Erst die Anerkennung unserer Schwäche macht uns weich, biegsam und offen für andere. Sie erst macht uns menschlich. Denn sie öffnet unser Herz. Sie ermöglicht es uns, wirklich miteinander in Verbindung zu treten. Nicht mit stolzgeschwellter Brust und perfekt frisiert, sondern zusammengekauert und ratlos in der Sofaecke. Hier erst wird tiefe Nähe möglich. Hier können wir spüren: ich bin wie du.
Erwachsen werden
Wir kennen alle die großen Wunden, die uns letztlich miteinander verbinden: abgewiesen und verlassen zu werden, sich erniedrigt und gedemütigt fühlen, ungerecht behandelt, verraten, kalt ignoriert. Es gibt wohl niemanden, der diese Verletzungen nicht erfahren hat und in sich trägt.
Doch anstatt unser Leben damit zu verbringen, diese Wunden vor uns und anderen zu verbergen, können wir anfangen, aufeinander zuzugehen: Wie fühlt es sich bei dir an? Wir können versuchen damit aufzuhören, die anderen für unsere Verletzungen verantwortlich zu machen und uns immer wieder dieselben Geschichten zu erzählen. Wir können die so gewonnene Zeit damit verbringen, uns liebevoll um unser Innenleben zu kümmern.
Das bedeutet es für mich, erwachsen zu werden. Wir lösen uns von den Vorwürfen an unsere Eltern, unsere Familie, an all die anderen, die uns einst unsere Schwäche haben spüren lassen, und nehmen uns selbst unserer an. Wir werden sozusagen uns selbst Mutter und Vater, bereit, gemeinsam das weinende Kind anzuhören und in den Arm zu nehmen, was auch immer gerade sein Kummer ist.

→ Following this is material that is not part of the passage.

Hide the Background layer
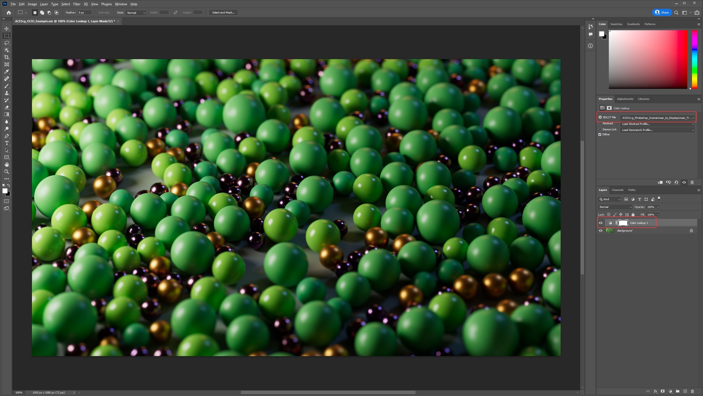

Wem das gelingt, der wird Zugang zu einer großen inneren Stärke finden. Keine laute, aufgeplusterte, egozentrische und letztlich illusorische Stärke, wie sie uns im Politspektakel täglich vor Augen geführt wird. Keine Stärke, die sich auf andere stützt oder andere erniedrigt, um sich selbst größer zu machen. Sondern eine Stärke, die ihre Kraft aus dem Bewusstsein der eigenen Schwäche und Begrenztheit nährt.
Schwäche(n) annehmen
Ich habe beschlossen, das zu üben. Das ist nicht einfach für jemanden, der so unnachgiebig und störrisch sein kann wie ich. Immer noch habe ich Schwierigkeiten, andere um einen Gefallen zu bitten, die Geste eines anderen als ein Geschenk anzunehmen oder mich in einer Auseinandersetzung schwach zu zeigen. Aber das ändert sich langsam.
Seit ich versuche, meine Schwächen zu identifizieren und anzunehmen, muss ich nicht mehr bei anderen gucken, wo sie ein Problem haben. Ich muss mich nicht mehr rechtfertigen und verteidigen. Ich mache weniger Vorwürfe, lästere und beklage mich weniger und beziehe nicht mehr alles auf mich.
Ich fühle mich ungeheuer erleichtert, wenn es mir gelingt, anderen die Verantwortung für ihre eigene Stimmung zu lassen. Was der andere fühlt und denkt liegt nicht an mir. Ich kann nur dafür sorgen, die Verantwortung für meine eigenen Gefühle und Gedanken zu übernehmen und voll und ganz zu ihnen zu stehen, ob sie mir nun gerade passen oder nicht.
Langsam wird das Üben des Annehmens dessen, was ich zunächst nicht in mir haben will, zu einer Art Spiel. Ja, ich kann mutlos sein, schlapp und frustriert. Ich kann feige sein und egoistisch, kleinlich, selbstmitleidig, rechthaberisch, ungerecht, eifersüchtig und nachtragend. Doch immer dann, wenn ich mir das in der Situation eingestehe, in der mich etwas oder jemand darauf hinweist, geschieht ein Wunder: Die Anspannung löst sich und Frieden tritt ein.